While some of the ships were chasing the Colon, and others were rescuing the wounded and drowning Spaniards, the Indiana, according to orders, returned to watch the harbor entrance. Suddenly an excitement was caused on the Indiana by news that a large Spanish battleship was coming from the eastward. Captain Taylor at once made ready for another fight, and sent his men to their guns. The officers on the bridge looked through their field-glasses at the strange ship, three miles away. “Yes, it is a Spanish ship.” “Yes, she has Spanish colors.” The stranger drew near, the guns of the Indiana were just about to open fire, but the foreign ship signaled her name and country—“Kaiserin Maria Theresa, Austria”—in time to save both parties from further trouble.
That Sunday morning the chaplain of the New York was preparing to hold service when the sound of a gun caused the ship to turn in her course and speed back to Santiago. The ship was cleared for action, and the pulpit was hastily thrown aside. As the ship sped along, some of her men saw a Spanish sailor struggling in the water.

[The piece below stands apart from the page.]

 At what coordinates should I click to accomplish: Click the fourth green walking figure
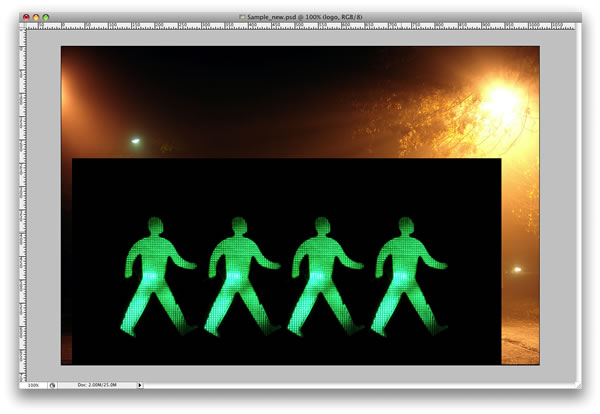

One of the men quickly picked up the pulpit—a clumsy, awkward affair, with a gilt cross on the side of it—and heaved it overboard, at the same time yelling to the poor Spaniard: “Cling to the cross, my lad, cling to the cross and you’ll be saved.” The struggling sailor clung to the cross and was afterward picked up by one of the small boats.
This story is told of two gunners on the Oregon. One was an old fellow whose name has been on the navy list for thirty years, the other was a young seaman gunner.
When Admiral Cervera led his ships out of the harbor of Santiago, in that brave dash for the freedom of the open sea, the veteran was engaged in his usual occupation of polishing the sleek coat of one of the big thirteen-inch guns. When the cry went up that the enemy was escaping, he gave a finishing touch to the muzzle and quickly took his station in the turret. Presently he turned to a young gunner near him and said: “Charley, I bet you a month’s pay that I make a better shot at the dago beggars than you. What d’you say?”
“‘Done,’ was the prompt reply.
“Ten minutes later, the old gunner squinted his eye along the sight, signalled the man at the training lever to ease off a little, took the range from the officer in charge of the division, then gave the firing lanyard a quick jerk. When the smoke lifted, the eager watchers saw a great yawning hole in the port bow of the Almirante Oquendo. A cheer came from the men in the turret, and the veteran glanced triumphantly toward the younger gunner.
“The latter’s turn soon came. The Oquendo, battered and helpless, drifted ashore in flames. The Oregon accompanied by the Brooklyn, sped on after the fleet-footed Colon. The rapid-fire batteries of both American ships rattled and shrieked after the fugitive. The eight-inch guns of the Brooklyn rumbled an unceasing chorus as they belched forth their shells, and occasionally a deeper roar from the thirteen-inch monsters of the Oregon would give a mightier volume to the din.